**REQUEST**.
Reproduce each of the entries below with its request included, shifting every coordinate in the answers up by 84. Omit the pictures from your reply.

**MATERIAL FOR THE TASK**.
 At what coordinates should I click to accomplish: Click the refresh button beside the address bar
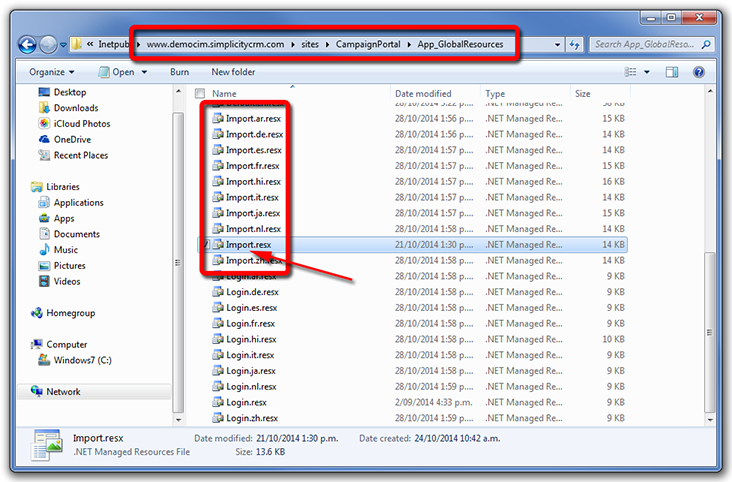[x=574, y=45]

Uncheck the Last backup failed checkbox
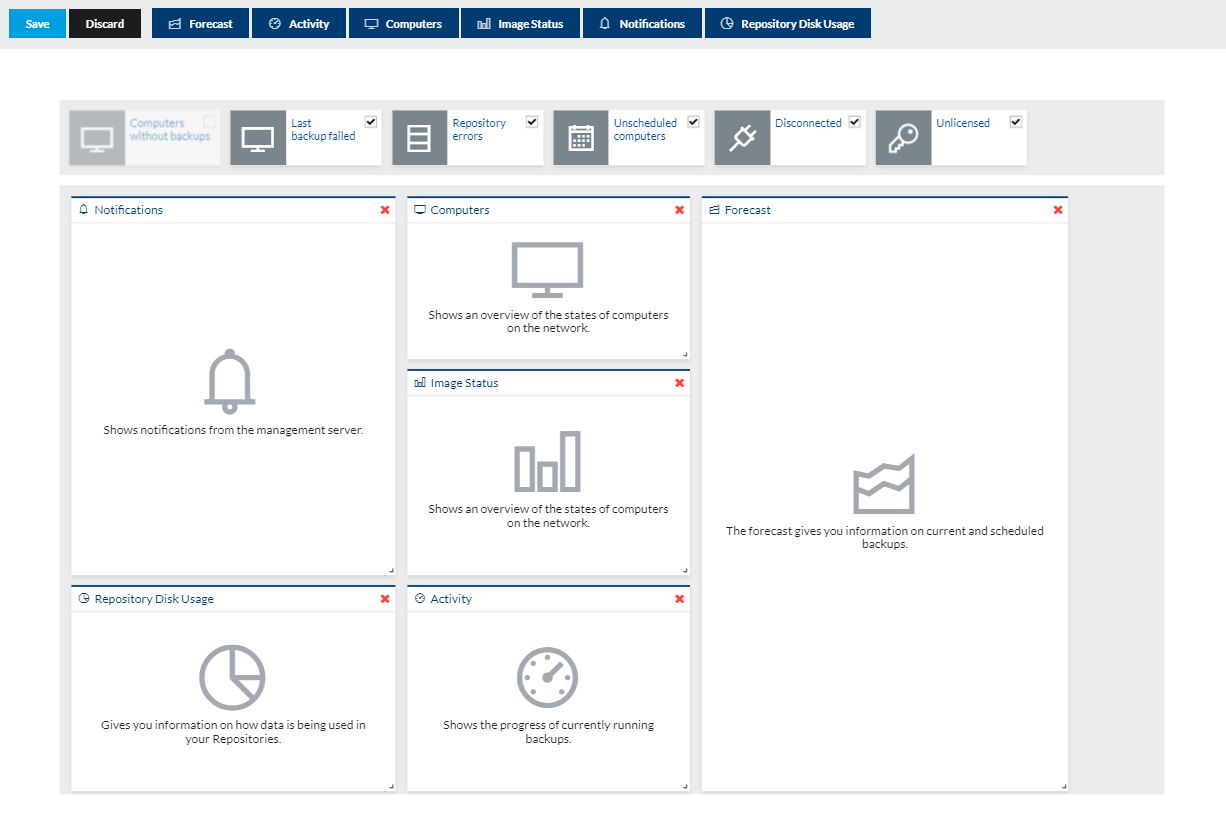pyautogui.click(x=371, y=122)
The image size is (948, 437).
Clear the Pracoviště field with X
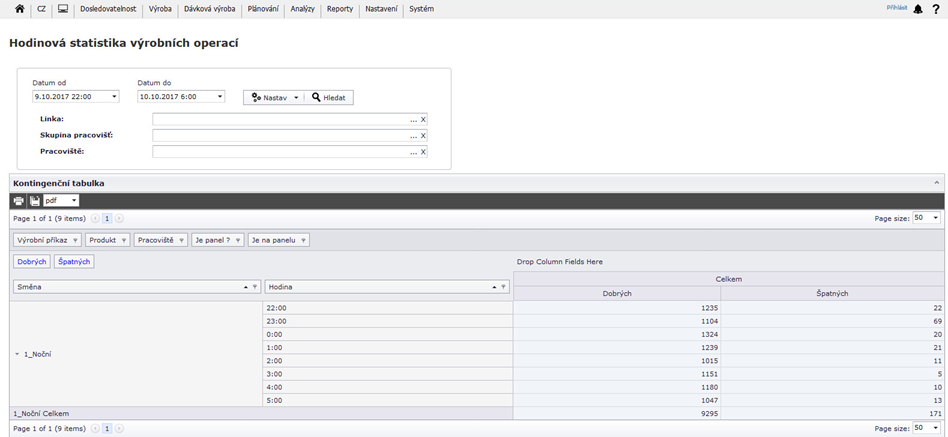[x=423, y=152]
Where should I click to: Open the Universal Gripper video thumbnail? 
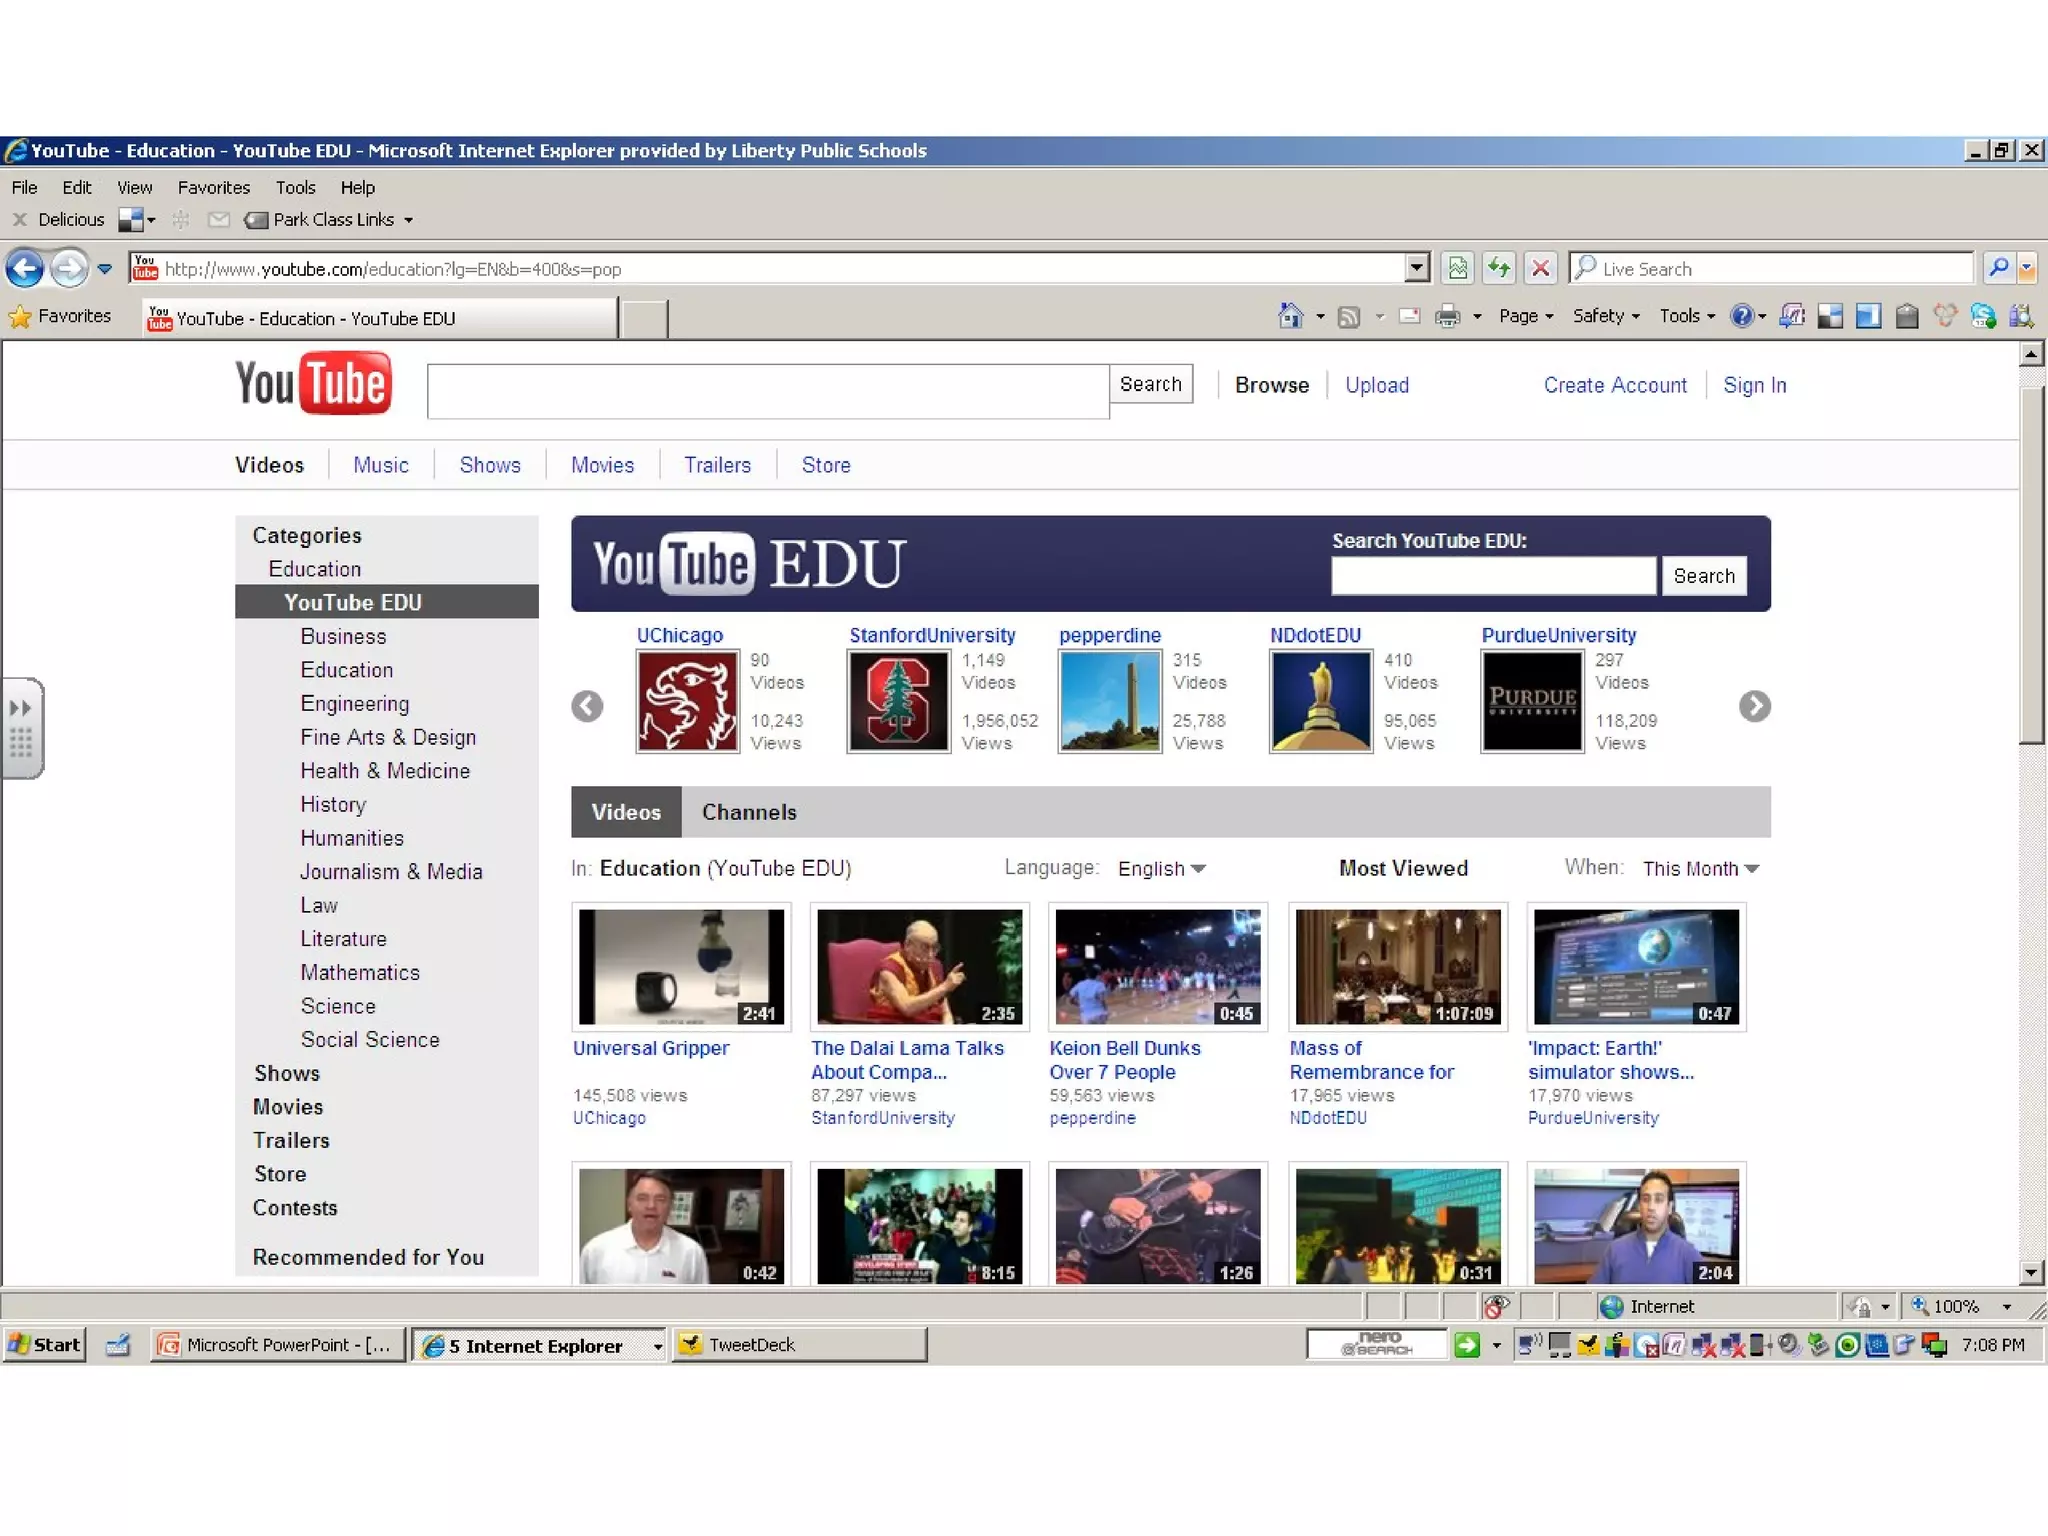[681, 966]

**THE OUTPUT**.
 At what coordinates should I click to accomplish: Click the refresh button beside the address bar
[x=658, y=129]

Uncheck the Last backup failed checkbox
pyautogui.click(x=455, y=206)
The image size is (948, 437).
Clear the Pracoviště field with X
[x=507, y=236]
Where should I click to: Open the Universal Gripper video thumbnail? 
[765, 1050]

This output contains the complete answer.